→ What you will do: Here are some records. Transcribe all of them exactly.

Start of Extracted records

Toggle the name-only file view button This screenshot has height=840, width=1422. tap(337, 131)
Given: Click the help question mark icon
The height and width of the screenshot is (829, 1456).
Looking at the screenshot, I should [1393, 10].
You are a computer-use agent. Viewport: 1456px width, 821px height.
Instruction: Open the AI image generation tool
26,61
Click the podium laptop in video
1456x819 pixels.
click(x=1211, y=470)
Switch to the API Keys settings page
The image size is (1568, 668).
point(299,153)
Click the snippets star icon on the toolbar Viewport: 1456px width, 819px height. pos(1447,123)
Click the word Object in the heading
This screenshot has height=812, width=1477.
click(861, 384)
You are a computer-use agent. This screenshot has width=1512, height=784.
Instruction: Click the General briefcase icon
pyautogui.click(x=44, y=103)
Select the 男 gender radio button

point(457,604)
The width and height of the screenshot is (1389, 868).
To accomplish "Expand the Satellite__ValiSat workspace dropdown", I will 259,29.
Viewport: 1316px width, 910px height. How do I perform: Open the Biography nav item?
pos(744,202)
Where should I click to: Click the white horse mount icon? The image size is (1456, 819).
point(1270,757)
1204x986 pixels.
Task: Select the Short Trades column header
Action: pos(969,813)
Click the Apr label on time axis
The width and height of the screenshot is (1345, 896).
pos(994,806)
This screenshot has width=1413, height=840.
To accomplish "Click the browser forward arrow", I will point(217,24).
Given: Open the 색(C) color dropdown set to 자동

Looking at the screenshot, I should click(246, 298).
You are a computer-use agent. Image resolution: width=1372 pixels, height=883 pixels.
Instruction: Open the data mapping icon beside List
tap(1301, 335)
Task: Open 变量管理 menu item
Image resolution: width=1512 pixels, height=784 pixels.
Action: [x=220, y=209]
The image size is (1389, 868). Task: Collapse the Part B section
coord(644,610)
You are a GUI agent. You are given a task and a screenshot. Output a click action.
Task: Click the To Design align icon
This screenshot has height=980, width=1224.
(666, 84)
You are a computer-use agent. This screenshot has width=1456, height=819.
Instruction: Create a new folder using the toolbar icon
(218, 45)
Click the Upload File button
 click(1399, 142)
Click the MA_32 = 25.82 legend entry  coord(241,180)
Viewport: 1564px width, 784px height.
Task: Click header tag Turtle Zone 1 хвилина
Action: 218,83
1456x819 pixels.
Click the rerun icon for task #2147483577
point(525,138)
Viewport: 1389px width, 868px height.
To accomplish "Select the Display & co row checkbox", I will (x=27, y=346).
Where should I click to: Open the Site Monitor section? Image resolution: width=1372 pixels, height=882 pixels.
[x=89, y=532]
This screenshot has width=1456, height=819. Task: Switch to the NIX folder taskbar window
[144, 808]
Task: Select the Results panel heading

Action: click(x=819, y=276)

End of Extracted records

→ Problem solution:
Toggle the name-only file view button This screenshot has height=840, width=1422. tap(337, 131)
Given: Click the help question mark icon
The height and width of the screenshot is (829, 1456).
Looking at the screenshot, I should [1393, 10].
You are a computer-use agent. Viewport: 1456px width, 821px height.
Instruction: Open the AI image generation tool
26,61
Click the podium laptop in video
1456x819 pixels.
click(x=1211, y=470)
Switch to the API Keys settings page
The image size is (1568, 668).
point(299,153)
Click the snippets star icon on the toolbar Viewport: 1456px width, 819px height. pos(1447,123)
Click the word Object in the heading
This screenshot has height=812, width=1477.
click(861, 384)
You are a computer-use agent. This screenshot has width=1512, height=784.
Instruction: Click the General briefcase icon
pyautogui.click(x=44, y=103)
Select the 男 gender radio button

point(457,604)
The width and height of the screenshot is (1389, 868).
To accomplish "Expand the Satellite__ValiSat workspace dropdown", I will 259,29.
Viewport: 1316px width, 910px height. How do I perform: Open the Biography nav item?
pos(744,202)
Where should I click to: Click the white horse mount icon? The image size is (1456, 819).
point(1270,757)
1204x986 pixels.
Task: Select the Short Trades column header
Action: pos(969,813)
Click the Apr label on time axis
The width and height of the screenshot is (1345, 896).
pos(994,806)
This screenshot has width=1413, height=840.
To accomplish "Click the browser forward arrow", I will point(217,24).
Given: Open the 색(C) color dropdown set to 자동

Looking at the screenshot, I should click(246, 298).
You are a computer-use agent. Image resolution: width=1372 pixels, height=883 pixels.
Instruction: Open the data mapping icon beside List
tap(1301, 335)
Task: Open 变量管理 menu item
Image resolution: width=1512 pixels, height=784 pixels.
Action: [x=220, y=209]
The image size is (1389, 868). Task: Collapse the Part B section
coord(644,610)
You are a GUI agent. You are given a task and a screenshot. Output a click action.
Task: Click the To Design align icon
This screenshot has height=980, width=1224.
(666, 84)
You are a computer-use agent. This screenshot has width=1456, height=819.
Instruction: Create a new folder using the toolbar icon
(218, 45)
Click the Upload File button
 click(1399, 142)
Click the MA_32 = 25.82 legend entry  coord(241,180)
Viewport: 1564px width, 784px height.
Task: Click header tag Turtle Zone 1 хвилина
Action: 218,83
1456x819 pixels.
Click the rerun icon for task #2147483577
point(525,138)
Viewport: 1389px width, 868px height.
To accomplish "Select the Display & co row checkbox", I will (x=27, y=346).
Where should I click to: Open the Site Monitor section? Image resolution: width=1372 pixels, height=882 pixels.
[x=89, y=532]
This screenshot has width=1456, height=819. Task: Switch to the NIX folder taskbar window
[144, 808]
Task: Select the Results panel heading

Action: click(x=819, y=276)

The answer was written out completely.